I spent many weeks trying to figure out a way to do what you're looking for
(even after the dev team told me it couldn't be done). Sadly, I never
actually found a way to do this. DevEnv.XML is where the window layout for
the various IDE modes (Debug, Design, etc) is stored. The CmdUI.prf is the
file that named commands are persisted to.  Note, I do believe this will
not apply to the next version though.

This is a really big problem, and the VS team is putting the ability to
save and restore your settings in the next version. But for the current
versions I have yet to find a way to do this.
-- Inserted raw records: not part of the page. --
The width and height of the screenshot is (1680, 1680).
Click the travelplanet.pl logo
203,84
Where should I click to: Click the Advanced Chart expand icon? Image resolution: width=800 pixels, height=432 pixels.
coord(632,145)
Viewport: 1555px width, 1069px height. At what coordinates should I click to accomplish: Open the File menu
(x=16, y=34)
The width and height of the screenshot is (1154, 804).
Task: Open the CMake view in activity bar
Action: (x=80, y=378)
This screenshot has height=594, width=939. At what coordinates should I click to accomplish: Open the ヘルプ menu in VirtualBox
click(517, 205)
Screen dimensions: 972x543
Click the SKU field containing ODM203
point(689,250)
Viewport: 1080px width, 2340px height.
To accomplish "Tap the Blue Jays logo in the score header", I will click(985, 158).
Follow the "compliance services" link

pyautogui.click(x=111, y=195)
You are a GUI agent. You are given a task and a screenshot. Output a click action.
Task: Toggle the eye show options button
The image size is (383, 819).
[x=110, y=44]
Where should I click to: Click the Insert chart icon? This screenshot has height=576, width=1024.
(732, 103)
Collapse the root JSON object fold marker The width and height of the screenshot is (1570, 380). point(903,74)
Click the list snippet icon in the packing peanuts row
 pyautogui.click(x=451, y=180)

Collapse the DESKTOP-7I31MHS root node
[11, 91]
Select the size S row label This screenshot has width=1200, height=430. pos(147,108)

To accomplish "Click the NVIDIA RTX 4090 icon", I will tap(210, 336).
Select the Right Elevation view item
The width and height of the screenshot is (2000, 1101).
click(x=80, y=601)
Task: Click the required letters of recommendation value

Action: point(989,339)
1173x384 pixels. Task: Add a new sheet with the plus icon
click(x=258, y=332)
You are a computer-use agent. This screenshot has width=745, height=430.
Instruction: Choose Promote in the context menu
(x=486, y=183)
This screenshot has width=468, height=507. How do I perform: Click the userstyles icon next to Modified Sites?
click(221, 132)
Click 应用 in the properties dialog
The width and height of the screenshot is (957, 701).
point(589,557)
Part of the problem is that
we basically inherited the toolbar stuff from Office, and the automation
model on those commandbars don't allow for recreating the stock commandbars
and buttons you see in VS .Net. You can add new command bars and controls
and even move existing ones around. But there's no way to recreate them. At
least nothing I could come up with after playing with the model for several
weeks.

Sincerely,
Ed Dore [MSFT]

This post is "AS IS" with no warranties, and confers no rights.
JD - 06 Dec 2004 00:04 GMT
What about devenv.xml under C:\Documents and
Settings\"Current_User_Name"\Application Data\Microsoft\VisualStudio\7.1?
This is the user customized layout, if you delete this file the default
devenv.xml from IDE folder will be loaded.
Ed Dore [MSFT] - 08 Dec 2004 03:47 GMT
Hi JD,

Not sure what your question is here. The window layouts for the various IDE
modes (like design mode, debug mode, etc) are stored in devenv.xml. When you
delete it, we replace it with a default version of devenv.xml as you state.
But that's mostly info about window layouts, not named commands. Named
command information (the stuff that typically gets displayed on your
toolbars and menus) is actually stored in CmdUI.prf. Neither file format is
published, and one look at devenv.xml was enough to scare me away from it
:-)

The dev team answered this question when we first shipped VS 2002, saying
that you couldn't save/restore the command bar state in VS .Net. Suffice to
say, I wasn't really convinced. After a lot of experimentation and weeks of
digging through the MSO codebase, I'm pretty much inclined to accept that as
fact now. I proably should have just believed them in the first place, but
was thinking I could figure out a way that maybe someone hadn't noticed. We
basically reused the Office commandbar stuff, so my thinking was that there
might have been something there I could leverage. Unfortunately, there
really wasn't. At least, nothing I could find after spending a few weeks
experimenting and code snooping, before giving up. On a better note though,
we are working to fix this for VS 2005.

Sincerely,
Ed Dore [MSFT]

This post is 'AS IS' with no warranties, and confers no rights.